About Wanda Argersinger

12 comments

  1. Give ’em hell, Wanda! If you can find a number for the corporate office, call them and refuse to hang up until you talk to the CEO!

  2. Hell hath no fury like a hormonal sober female without her Christmas gifts! I thought I saw a strange red glow in my southern sky last night.

  3. Wanda,I need you to help me get my six-month overdue rebate from Time Warner. I got the same damn run around. Talked with several nice folks in India though. would never had the chance to meet them if TW had not reached out and touched me.
    I see now why they say “pay with a credit card” in case there is a problem.

    Jay Hudson

  4. Oh, I hear you on this one, Wanda. I recently called Amazon (after looking for a number for months) and ended up with some woman in the Philipines. Now I have friends from the Philipines, but they live here now. I called one of them to see if they could help. Nope, no such luck. (He is still a friend, in spite of his uselessness in this case.) I still have no clue about how to get the thing resolved with Amazon.
    Meanwhile, the last time I had to track something from UPS, I did actually talk to somebody in the mid-Atlantic area. That was after going through 103 (app.) various voice-mail options. By that time, I figured they owed me something for my time, so I proceeded to sell the guy some of my books when he asked me, “Is there anything else I can help you with?”
    Janet Elaine Smith, multi-genre author

  5. Only you can find humor when you are about ready to snap off some heads….LOL

  6. Good job, Wanda. You added to your blog fans and Janet sold a book. Have you recovered yet?

  7. Well after all that, I hope someone’s head rolls and I hope you get your Christmas presents. You should try to talk to people who want to send you emails of one sort or another when you don’t have internet. I can’t claim that any more but it used to be like I was talking a different language. No matter where these people were over the world, they couldn’t seem to comprehend the concept of not having email.

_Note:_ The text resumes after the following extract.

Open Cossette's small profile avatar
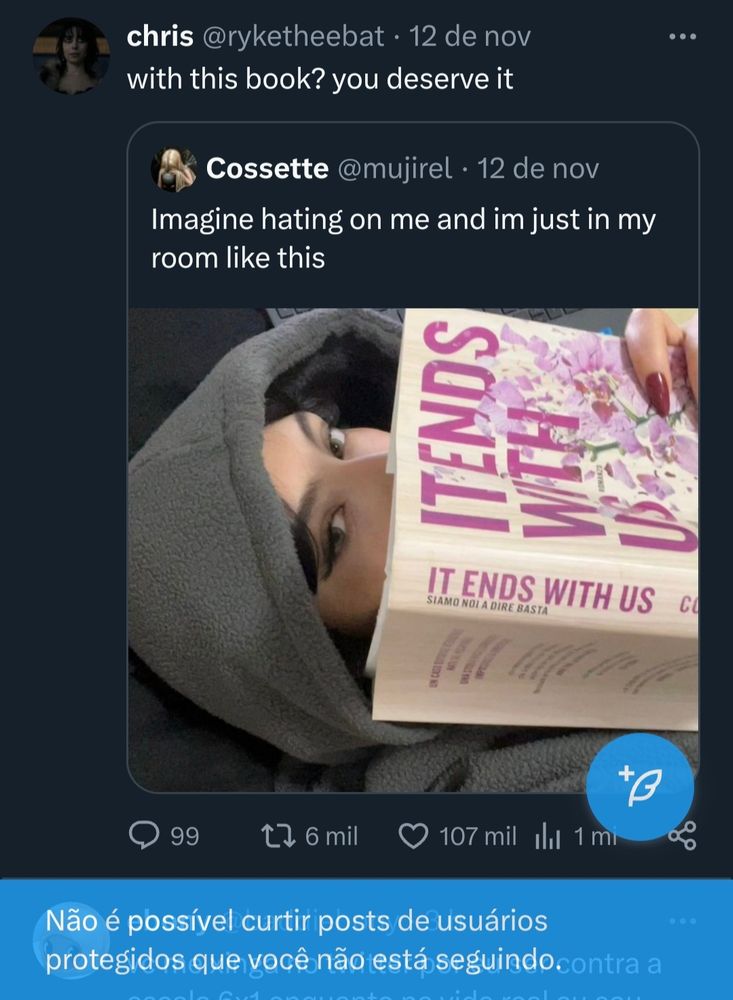Image resolution: width=733 pixels, height=1000 pixels. pyautogui.click(x=174, y=169)
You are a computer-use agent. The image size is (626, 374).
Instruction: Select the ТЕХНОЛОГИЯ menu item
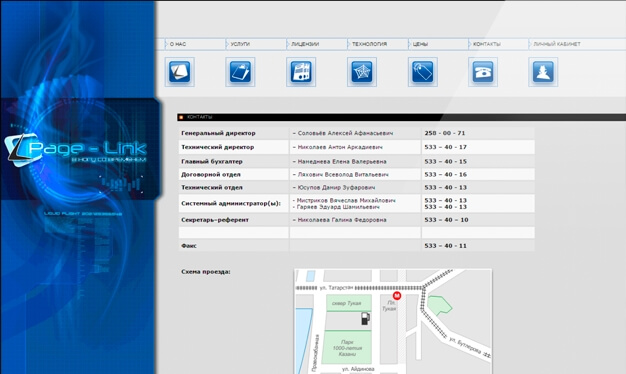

  8. Down with the man!!!!! It looks like you have accessed your Ralph Nader part of your brain. Its amazing in a world where customer service means so much to consumers it means even less to retailers.
    Never trust a one letter company!!!!!!!!

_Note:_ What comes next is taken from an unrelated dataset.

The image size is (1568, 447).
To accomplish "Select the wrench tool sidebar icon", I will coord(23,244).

  9. hey wanda that night was the best thanks i had so much fn on that call made me love my job a whole lot better i wish there was mre we can get done for you but somethings are outta my hand. o and your husband was hilarious lol. i thank you a lot for keeping your promise please write back to me to my email id really like to know if u got your stuff back and maybe we can have another night. lol YES PEOPLE IT IS ME OMAR ENCINAS LOCATED IN SOUTHERN TUCSON AZTHE OMAR SHE IS TALKING ABOUT IN HER PAGE

  10. Ooh, he’s cute, Wanda! Gotta love a man who follows up after a date! LOL

  11. Ha of course I do LOL. Wanda is the coolest person to talk to on the phone LOL. I still haven’t heard from you Wanda. 🙁

  12. Oh, Omar. What a charmer you are! Does it run in the family? Is your grandpa single?

    Wish all businesses had customer service people like you. I went to the Verizon store today. And was helped by a really big hearted man (if you get my drift) and few words. But he finished the job in reasonable time and didn’t act like I was a total dodo, just a semi-dodo.